- Directed by: Wendy Tilby
- Produced by: Wendy Tilby
- Animation by: Wendy Tilby
- Production company: Emily Carr College of Art and Design
- Distributed by: National Film Board of Canada
- Release date: August 26, 1986 (MWFF);
- Running time: 8 minutes
- Country: Canada

= Tables of Content =

Tables of Content is a 1986 Canadian animated short film directed by Wendy Tilby.

==Plot==
Made as her graduating class project in the filmmaking program at Emily Carr College of Art and Design, the film depicts an elderly man dining alone in a restaurant and observing the sights and sounds around him.

==Release==
The film premiered at the 1986 Montreal World Film Festival. It was subsequently acquired for distribution by the National Film Board of Canada.

==Awards==
At Montreal, it won the award for Best Short Film. It was later screened at the Yorkton Film Festival, where it won the Golden Sheaf award for Best Animation.

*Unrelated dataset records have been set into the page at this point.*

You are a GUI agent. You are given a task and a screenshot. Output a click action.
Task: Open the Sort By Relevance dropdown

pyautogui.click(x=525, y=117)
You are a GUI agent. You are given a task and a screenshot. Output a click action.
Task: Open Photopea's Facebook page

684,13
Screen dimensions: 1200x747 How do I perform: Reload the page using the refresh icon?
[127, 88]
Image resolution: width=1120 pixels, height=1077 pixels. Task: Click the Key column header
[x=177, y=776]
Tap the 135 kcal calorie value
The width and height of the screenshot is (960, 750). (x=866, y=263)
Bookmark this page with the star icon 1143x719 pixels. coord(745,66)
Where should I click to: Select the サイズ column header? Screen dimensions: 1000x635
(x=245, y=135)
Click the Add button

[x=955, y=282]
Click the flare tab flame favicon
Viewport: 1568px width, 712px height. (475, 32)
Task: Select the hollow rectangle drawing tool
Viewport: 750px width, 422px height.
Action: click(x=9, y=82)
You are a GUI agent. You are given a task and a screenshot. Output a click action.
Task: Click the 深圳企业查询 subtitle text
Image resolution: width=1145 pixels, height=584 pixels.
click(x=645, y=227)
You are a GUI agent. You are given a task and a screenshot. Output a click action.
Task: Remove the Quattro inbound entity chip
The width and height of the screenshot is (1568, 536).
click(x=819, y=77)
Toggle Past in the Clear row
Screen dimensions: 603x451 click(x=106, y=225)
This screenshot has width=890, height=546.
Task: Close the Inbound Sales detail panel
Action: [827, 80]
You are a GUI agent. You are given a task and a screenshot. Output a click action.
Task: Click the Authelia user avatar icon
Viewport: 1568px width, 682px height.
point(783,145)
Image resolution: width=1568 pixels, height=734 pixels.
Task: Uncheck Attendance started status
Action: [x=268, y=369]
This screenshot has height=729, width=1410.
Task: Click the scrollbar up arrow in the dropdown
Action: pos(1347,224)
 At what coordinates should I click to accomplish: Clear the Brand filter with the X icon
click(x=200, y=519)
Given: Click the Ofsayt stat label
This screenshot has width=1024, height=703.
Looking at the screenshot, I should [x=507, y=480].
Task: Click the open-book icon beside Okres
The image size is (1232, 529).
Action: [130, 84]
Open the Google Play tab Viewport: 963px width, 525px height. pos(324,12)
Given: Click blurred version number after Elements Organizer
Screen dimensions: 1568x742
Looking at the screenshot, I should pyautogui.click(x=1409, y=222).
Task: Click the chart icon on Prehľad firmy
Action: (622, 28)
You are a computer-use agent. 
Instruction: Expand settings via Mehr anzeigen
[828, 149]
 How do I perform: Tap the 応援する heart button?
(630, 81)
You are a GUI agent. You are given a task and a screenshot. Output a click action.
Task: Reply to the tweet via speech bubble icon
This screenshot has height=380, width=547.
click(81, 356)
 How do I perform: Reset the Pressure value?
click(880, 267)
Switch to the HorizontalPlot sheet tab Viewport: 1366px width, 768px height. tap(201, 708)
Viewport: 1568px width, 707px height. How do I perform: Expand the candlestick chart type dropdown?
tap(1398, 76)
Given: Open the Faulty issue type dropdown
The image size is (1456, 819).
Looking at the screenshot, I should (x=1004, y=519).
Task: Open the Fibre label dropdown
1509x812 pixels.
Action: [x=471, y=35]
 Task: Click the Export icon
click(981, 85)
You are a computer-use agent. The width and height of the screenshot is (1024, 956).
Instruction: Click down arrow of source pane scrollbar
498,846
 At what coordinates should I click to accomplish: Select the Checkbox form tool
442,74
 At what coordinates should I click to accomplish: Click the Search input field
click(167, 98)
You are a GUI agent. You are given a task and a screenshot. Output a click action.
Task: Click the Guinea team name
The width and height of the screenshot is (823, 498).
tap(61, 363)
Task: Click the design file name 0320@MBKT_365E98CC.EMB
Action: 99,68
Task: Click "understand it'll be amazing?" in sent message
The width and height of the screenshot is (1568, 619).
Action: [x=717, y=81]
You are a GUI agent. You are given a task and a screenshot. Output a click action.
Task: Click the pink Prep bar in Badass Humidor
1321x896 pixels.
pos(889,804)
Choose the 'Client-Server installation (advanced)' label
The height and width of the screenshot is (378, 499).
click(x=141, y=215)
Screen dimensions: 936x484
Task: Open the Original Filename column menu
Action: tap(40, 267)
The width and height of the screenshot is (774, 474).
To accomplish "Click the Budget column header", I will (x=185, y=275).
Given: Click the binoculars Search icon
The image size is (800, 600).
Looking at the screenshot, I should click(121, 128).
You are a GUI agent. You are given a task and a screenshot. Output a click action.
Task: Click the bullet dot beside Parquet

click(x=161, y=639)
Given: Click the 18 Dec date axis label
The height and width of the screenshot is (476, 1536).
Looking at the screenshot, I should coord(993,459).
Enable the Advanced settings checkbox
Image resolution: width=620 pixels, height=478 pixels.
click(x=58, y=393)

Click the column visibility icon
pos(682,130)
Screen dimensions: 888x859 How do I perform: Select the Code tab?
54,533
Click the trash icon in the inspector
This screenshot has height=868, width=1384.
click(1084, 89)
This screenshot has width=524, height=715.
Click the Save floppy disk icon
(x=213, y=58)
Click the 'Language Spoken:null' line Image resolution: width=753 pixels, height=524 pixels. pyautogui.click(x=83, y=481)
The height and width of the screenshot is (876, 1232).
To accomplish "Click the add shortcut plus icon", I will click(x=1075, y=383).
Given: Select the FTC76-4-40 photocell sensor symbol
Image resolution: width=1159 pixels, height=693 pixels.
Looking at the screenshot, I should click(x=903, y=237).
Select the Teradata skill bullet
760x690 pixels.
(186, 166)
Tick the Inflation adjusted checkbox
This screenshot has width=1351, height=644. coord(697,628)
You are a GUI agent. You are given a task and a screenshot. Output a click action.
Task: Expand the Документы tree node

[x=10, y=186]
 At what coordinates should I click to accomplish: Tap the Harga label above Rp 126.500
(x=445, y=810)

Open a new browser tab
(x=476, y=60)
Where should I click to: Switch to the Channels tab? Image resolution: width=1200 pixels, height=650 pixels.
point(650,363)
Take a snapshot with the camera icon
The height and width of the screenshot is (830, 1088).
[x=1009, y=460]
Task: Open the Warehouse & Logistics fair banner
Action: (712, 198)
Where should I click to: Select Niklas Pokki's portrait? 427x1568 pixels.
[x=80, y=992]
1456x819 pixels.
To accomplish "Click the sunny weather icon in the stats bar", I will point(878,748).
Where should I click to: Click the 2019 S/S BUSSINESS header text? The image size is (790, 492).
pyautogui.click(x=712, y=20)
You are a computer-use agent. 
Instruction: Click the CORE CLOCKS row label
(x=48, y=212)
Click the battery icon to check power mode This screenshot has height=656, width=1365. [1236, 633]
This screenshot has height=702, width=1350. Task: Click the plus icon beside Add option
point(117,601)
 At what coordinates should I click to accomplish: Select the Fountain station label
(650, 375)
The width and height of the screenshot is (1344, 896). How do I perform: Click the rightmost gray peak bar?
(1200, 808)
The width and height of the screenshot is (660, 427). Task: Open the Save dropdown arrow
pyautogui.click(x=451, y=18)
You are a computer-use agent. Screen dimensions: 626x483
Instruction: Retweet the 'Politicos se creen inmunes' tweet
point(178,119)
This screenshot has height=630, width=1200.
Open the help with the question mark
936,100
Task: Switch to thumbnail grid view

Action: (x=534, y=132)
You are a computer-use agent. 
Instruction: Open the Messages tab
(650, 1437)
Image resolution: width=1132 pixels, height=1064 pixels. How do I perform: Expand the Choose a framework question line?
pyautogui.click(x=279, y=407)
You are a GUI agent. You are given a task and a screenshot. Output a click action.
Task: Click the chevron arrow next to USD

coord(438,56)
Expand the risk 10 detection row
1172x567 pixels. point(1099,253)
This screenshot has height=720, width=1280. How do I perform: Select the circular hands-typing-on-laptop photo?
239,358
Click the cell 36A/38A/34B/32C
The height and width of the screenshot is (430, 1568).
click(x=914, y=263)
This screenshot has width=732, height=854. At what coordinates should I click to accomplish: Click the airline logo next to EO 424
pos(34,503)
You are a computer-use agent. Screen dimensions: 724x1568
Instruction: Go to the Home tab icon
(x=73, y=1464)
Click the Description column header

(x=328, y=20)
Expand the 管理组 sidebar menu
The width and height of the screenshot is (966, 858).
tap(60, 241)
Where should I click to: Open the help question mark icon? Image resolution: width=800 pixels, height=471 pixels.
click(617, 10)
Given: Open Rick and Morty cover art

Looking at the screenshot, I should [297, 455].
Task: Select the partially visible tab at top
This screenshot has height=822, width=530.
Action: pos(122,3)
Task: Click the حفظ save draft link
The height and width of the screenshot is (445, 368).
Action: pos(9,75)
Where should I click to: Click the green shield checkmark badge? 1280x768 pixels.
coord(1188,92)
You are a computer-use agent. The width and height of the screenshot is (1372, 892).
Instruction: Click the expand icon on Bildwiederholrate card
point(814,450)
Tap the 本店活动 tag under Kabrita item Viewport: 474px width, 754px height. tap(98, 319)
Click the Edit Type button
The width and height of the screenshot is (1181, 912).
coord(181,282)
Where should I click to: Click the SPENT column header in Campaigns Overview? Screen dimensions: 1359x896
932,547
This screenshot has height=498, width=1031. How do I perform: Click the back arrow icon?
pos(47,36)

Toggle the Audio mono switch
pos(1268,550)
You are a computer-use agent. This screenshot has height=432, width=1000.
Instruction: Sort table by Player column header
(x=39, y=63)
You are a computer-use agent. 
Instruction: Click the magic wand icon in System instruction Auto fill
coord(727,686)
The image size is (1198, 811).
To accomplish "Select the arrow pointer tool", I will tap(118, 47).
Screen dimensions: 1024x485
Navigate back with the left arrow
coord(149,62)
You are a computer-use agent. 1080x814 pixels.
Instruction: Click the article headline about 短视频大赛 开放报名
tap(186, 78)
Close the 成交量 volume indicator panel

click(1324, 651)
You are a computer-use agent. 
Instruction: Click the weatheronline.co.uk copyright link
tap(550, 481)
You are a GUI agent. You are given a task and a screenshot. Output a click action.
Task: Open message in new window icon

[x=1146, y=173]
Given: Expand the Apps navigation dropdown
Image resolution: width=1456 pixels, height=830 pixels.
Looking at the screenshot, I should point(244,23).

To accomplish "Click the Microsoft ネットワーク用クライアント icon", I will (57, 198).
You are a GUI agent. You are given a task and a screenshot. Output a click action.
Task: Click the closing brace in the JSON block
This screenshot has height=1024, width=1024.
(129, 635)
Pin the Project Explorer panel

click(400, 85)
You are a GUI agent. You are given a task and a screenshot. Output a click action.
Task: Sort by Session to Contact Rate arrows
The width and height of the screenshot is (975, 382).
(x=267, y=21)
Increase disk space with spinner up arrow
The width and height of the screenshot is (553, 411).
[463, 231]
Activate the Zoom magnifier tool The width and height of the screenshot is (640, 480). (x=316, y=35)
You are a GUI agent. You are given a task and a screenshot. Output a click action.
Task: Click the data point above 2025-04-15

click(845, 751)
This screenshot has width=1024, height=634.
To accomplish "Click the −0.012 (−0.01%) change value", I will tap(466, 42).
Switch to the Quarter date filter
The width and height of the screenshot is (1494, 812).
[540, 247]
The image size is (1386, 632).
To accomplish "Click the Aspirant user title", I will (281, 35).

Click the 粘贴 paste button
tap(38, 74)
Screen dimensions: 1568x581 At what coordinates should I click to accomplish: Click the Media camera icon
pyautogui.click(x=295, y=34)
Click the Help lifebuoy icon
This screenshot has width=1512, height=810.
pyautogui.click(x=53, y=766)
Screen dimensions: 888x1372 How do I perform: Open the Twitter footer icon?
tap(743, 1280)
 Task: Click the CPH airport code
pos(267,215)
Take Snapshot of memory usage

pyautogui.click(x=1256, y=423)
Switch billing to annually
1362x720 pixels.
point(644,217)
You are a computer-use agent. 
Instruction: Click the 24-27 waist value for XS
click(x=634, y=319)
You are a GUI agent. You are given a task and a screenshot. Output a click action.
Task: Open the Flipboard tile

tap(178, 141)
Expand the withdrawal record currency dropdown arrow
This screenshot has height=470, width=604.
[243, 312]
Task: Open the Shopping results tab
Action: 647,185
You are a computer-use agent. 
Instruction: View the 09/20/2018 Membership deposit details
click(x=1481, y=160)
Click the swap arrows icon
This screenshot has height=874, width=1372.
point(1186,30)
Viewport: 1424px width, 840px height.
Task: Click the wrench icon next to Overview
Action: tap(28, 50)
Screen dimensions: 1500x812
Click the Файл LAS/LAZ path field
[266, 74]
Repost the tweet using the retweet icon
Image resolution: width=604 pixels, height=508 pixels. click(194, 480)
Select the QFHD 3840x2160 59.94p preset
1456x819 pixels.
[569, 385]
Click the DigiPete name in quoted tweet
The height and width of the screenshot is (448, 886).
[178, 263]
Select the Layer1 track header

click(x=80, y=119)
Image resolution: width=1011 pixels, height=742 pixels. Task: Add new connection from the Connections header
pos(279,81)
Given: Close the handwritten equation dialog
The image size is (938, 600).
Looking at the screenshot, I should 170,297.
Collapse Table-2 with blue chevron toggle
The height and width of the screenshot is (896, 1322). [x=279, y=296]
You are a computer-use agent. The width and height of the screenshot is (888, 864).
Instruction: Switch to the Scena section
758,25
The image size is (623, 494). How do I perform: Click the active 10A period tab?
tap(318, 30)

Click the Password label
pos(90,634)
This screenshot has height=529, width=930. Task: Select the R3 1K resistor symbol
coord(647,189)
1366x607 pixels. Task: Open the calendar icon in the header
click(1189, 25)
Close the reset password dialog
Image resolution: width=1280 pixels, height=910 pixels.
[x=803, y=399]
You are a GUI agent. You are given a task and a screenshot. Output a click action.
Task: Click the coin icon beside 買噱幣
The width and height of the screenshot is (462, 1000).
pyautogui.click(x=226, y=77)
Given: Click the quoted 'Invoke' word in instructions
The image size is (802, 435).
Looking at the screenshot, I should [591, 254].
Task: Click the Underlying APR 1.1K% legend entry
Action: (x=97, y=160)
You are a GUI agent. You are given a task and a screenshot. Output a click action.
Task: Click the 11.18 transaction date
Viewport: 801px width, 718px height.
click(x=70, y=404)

The film was a Genie Award nominee for Best Animated Short at the 8th Genie Awards in 1987, and was one of five films selected for the Academy of Canadian Cinema and Television's independent short films showcase, a program that gave the winning films commercial screenings in various Canadian markets.

It was submitted for the Academy Award for Best Animated Short Film at the 59th Academy Awards, but was not a finalist.